Education director Amanda Hatton said the committee was being asked to approve an open consultation, which would allow parents to put forward other options.
But she also said she was confident officials had already examined all the potential options.
Both Conservative education spokesman Callum Laidlaw and and Lib Dem Louise Young said they had started off wanting to press ahead with the consultation, but had changed their minds after hearing the parents' deputation.
Cllr Laidlaw said it was clear the proposed options did not meet parents’ aspirations. “I was of a mind to move forward quickly today, but having heard what we've heard my mood has changed.”
And Cllr Young said: "I came into this wanting to crack on, but I feel we are going to waste council resources doing a consultation when we know what it's going to say. 'None of the above' is going to be the clear majority."
The Greens had tabled an amendment ahead of the meeting calling for a delay, so it became clear the administration would be outvoted by the opposition parties and convener Ian Perry adjourned the meeting to see if a consensus could be reached.

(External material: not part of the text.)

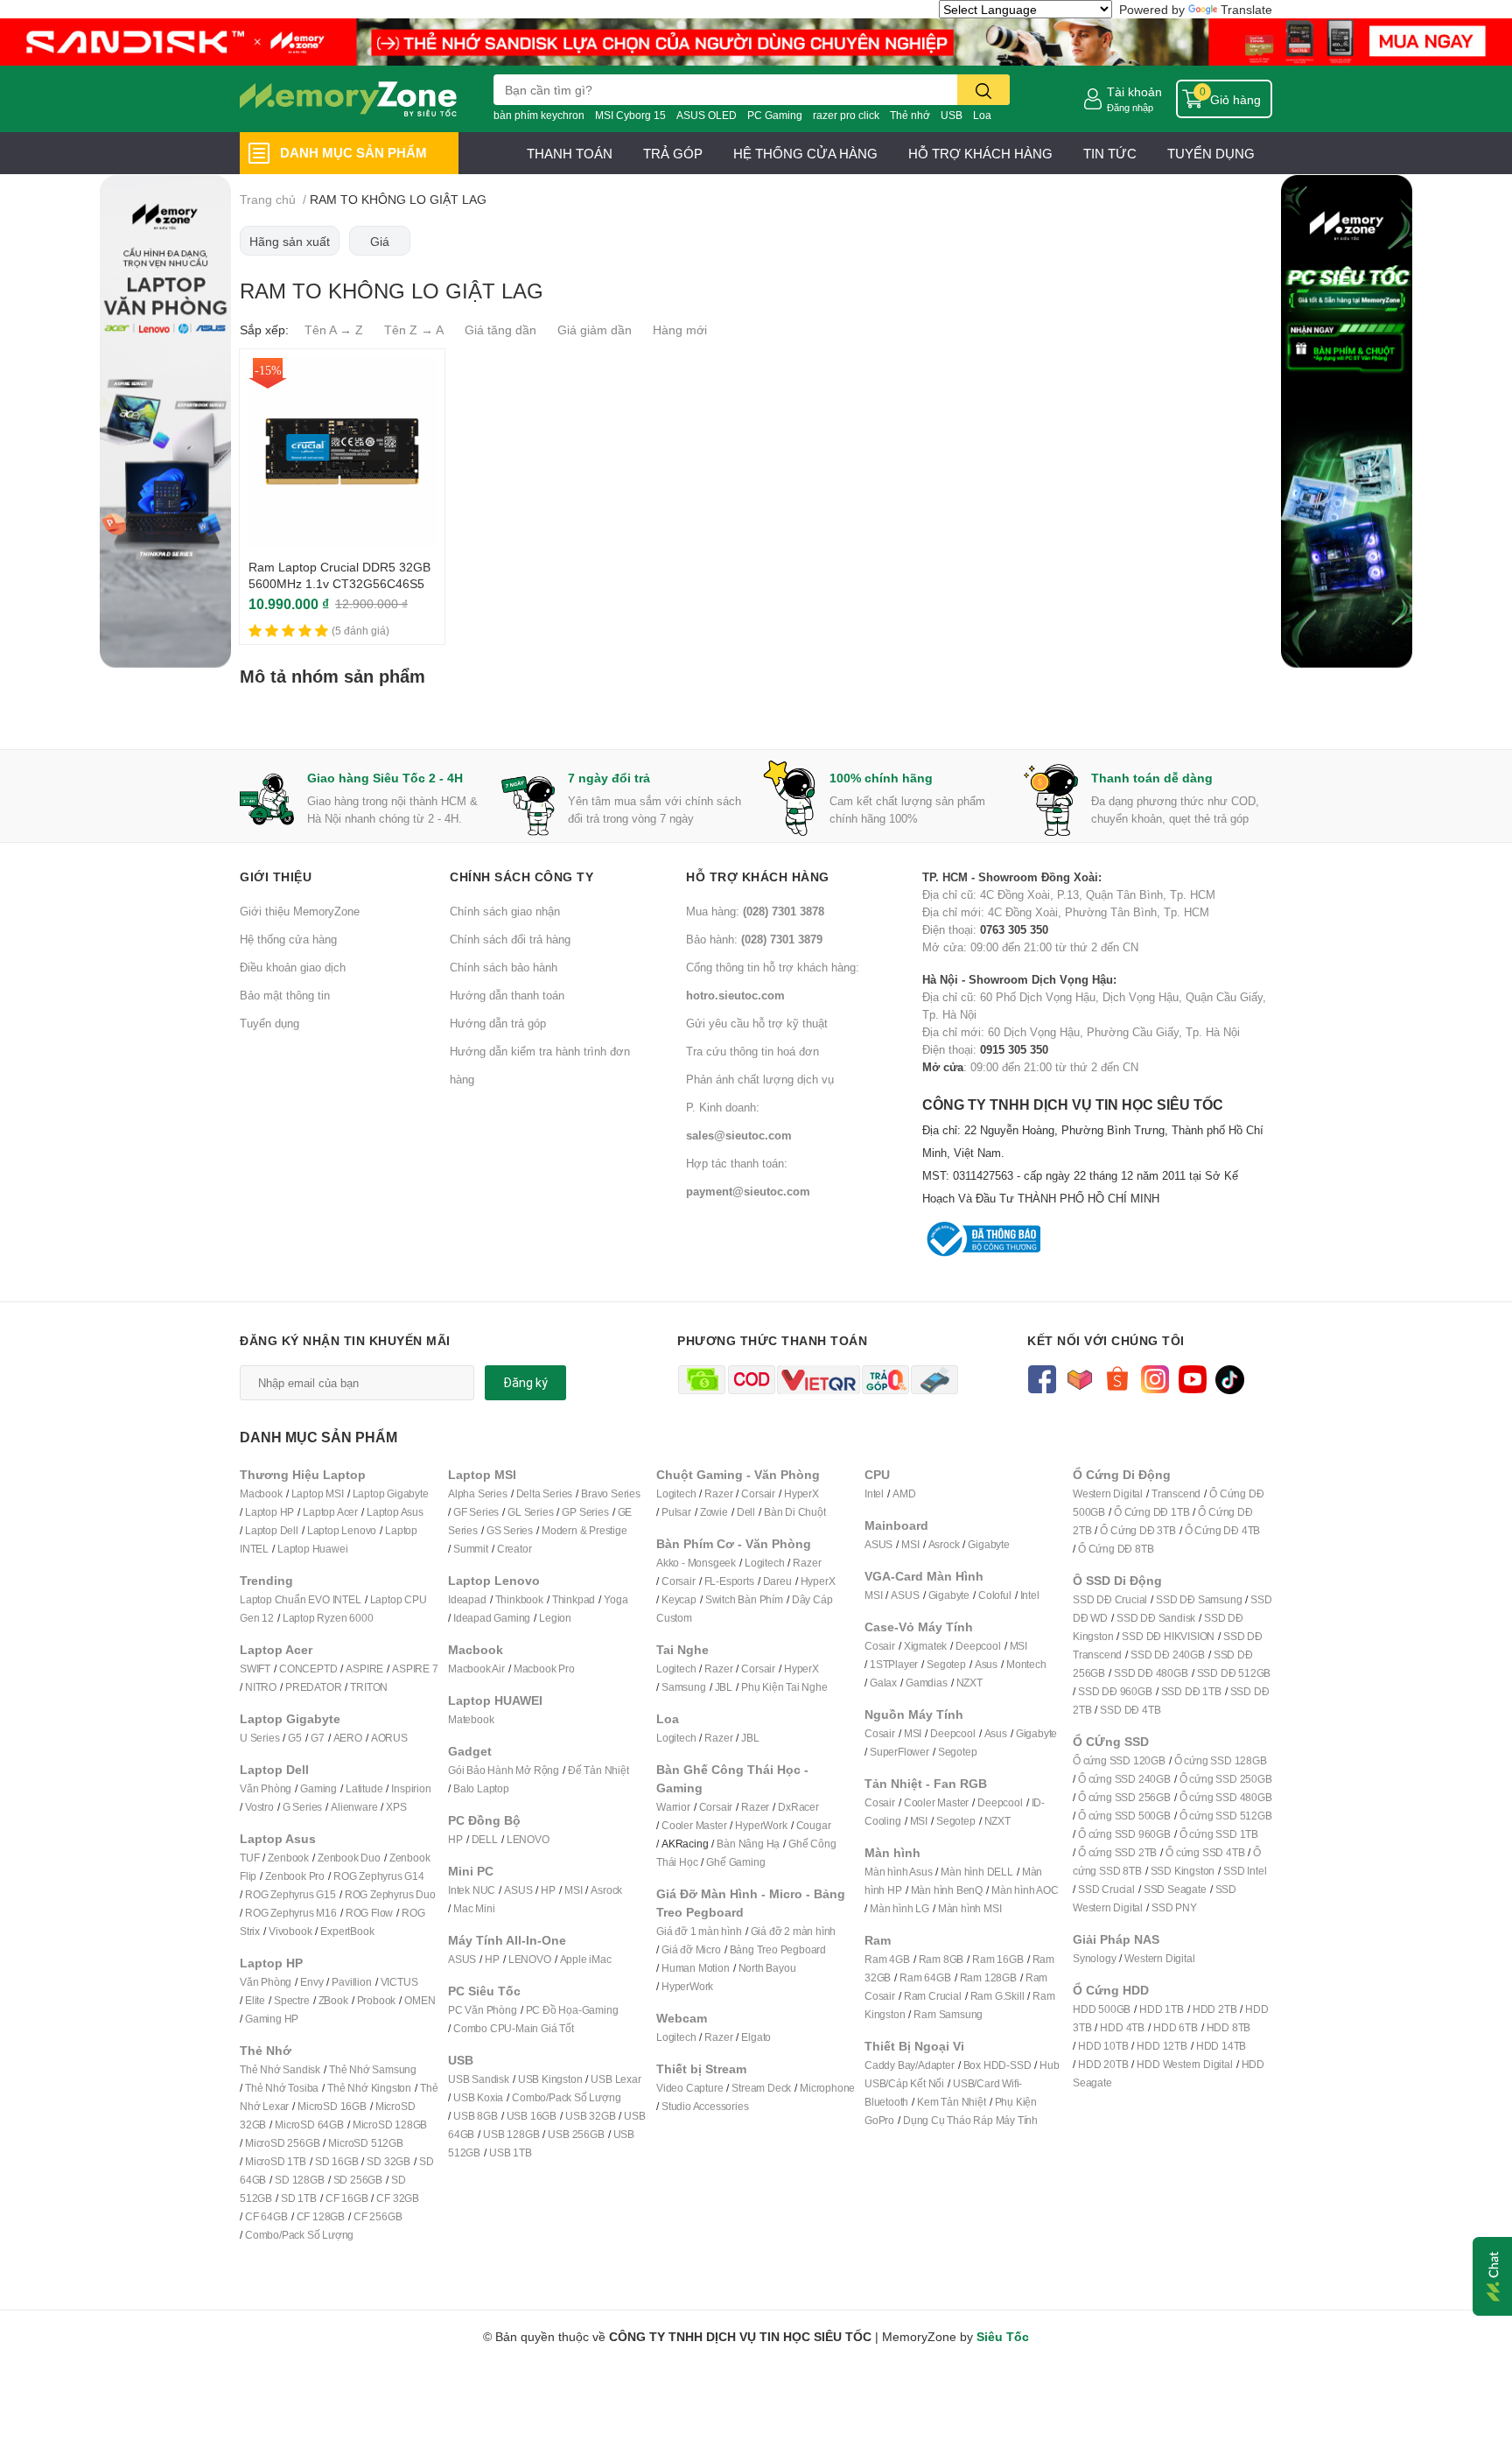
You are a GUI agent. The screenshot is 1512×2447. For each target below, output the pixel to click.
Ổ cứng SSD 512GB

Nearly an hour later, the meeting resumed and approved an all-party motion instigating the further talks with parents.
Cllr Perry told the parents: "Clearly this is not an ideal situation. We have heard what you said and we think a further consultation with the council will be helpful, both from the council's point of view and your point of view.”
He made clear afterwards: “The report back will not include going to a statutory consultation.”